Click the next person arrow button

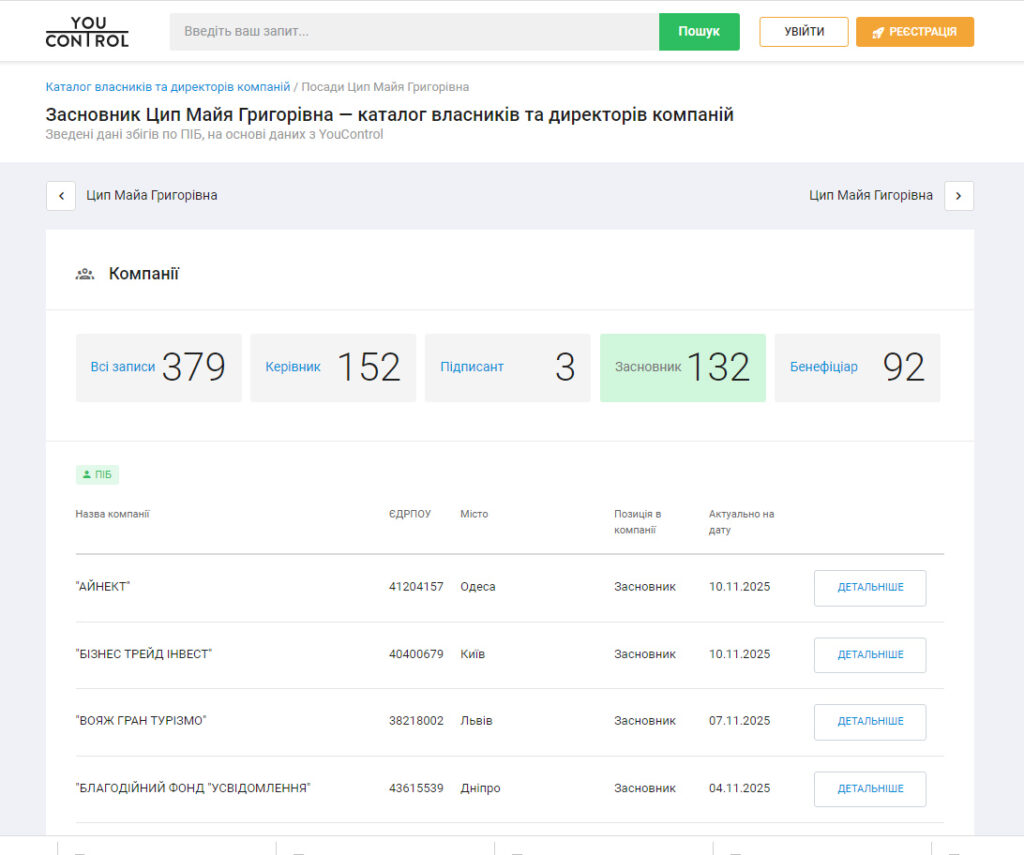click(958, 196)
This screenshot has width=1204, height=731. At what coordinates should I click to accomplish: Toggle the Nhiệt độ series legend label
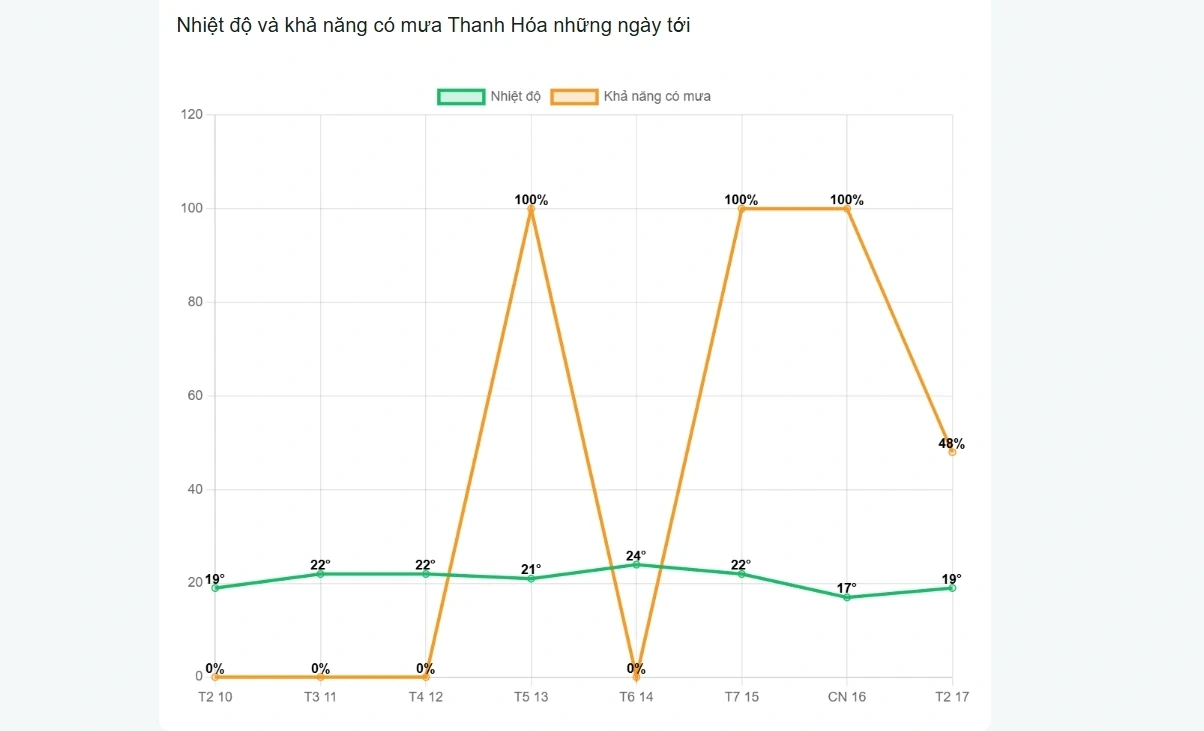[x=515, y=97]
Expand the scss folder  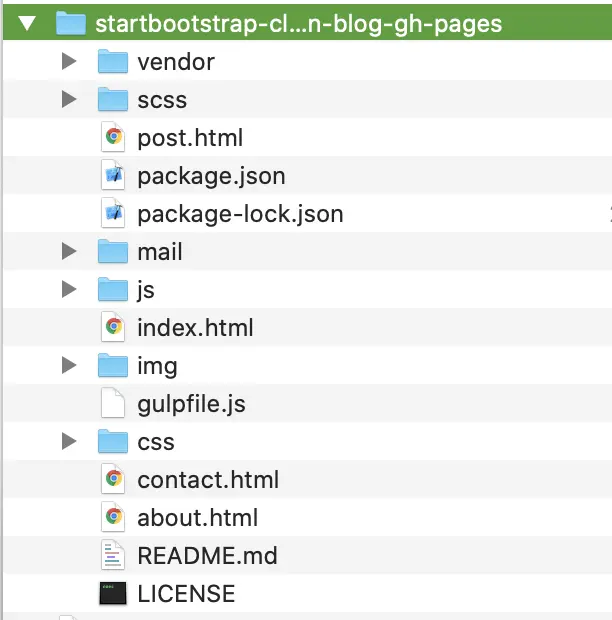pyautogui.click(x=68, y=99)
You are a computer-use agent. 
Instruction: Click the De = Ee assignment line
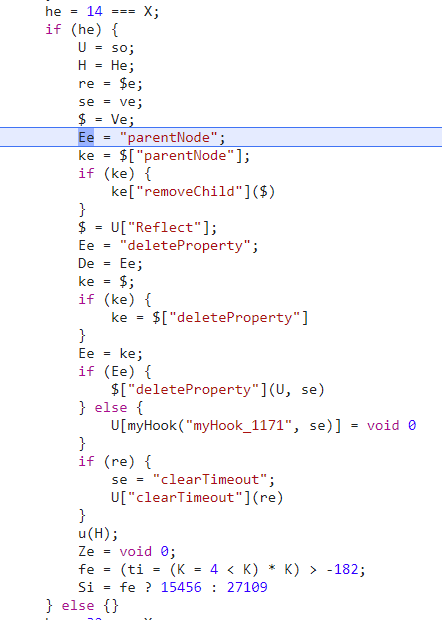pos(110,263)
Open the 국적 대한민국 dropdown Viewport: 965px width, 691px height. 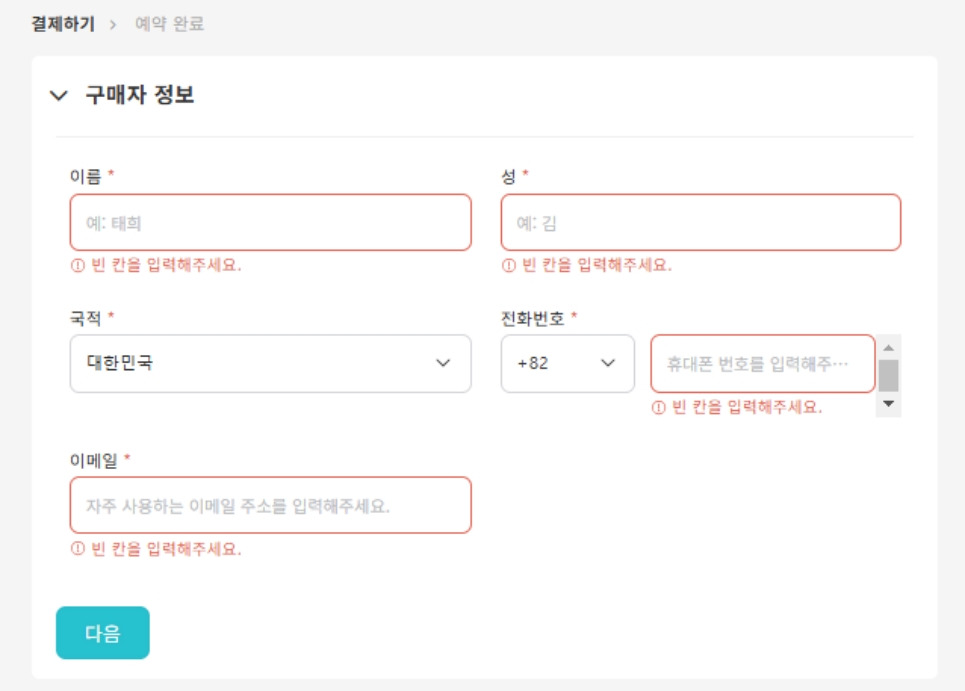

• [Task requirements] In your reply, please set down exactly the lines from the one containing "Instruction: Click the" through the end of the records, with the pictures left out.

• [Task answer]
Instruction: Click the De = Ee assignment line
pos(110,263)
Open the 국적 대한민국 dropdown Viewport: 965px width, 691px height. 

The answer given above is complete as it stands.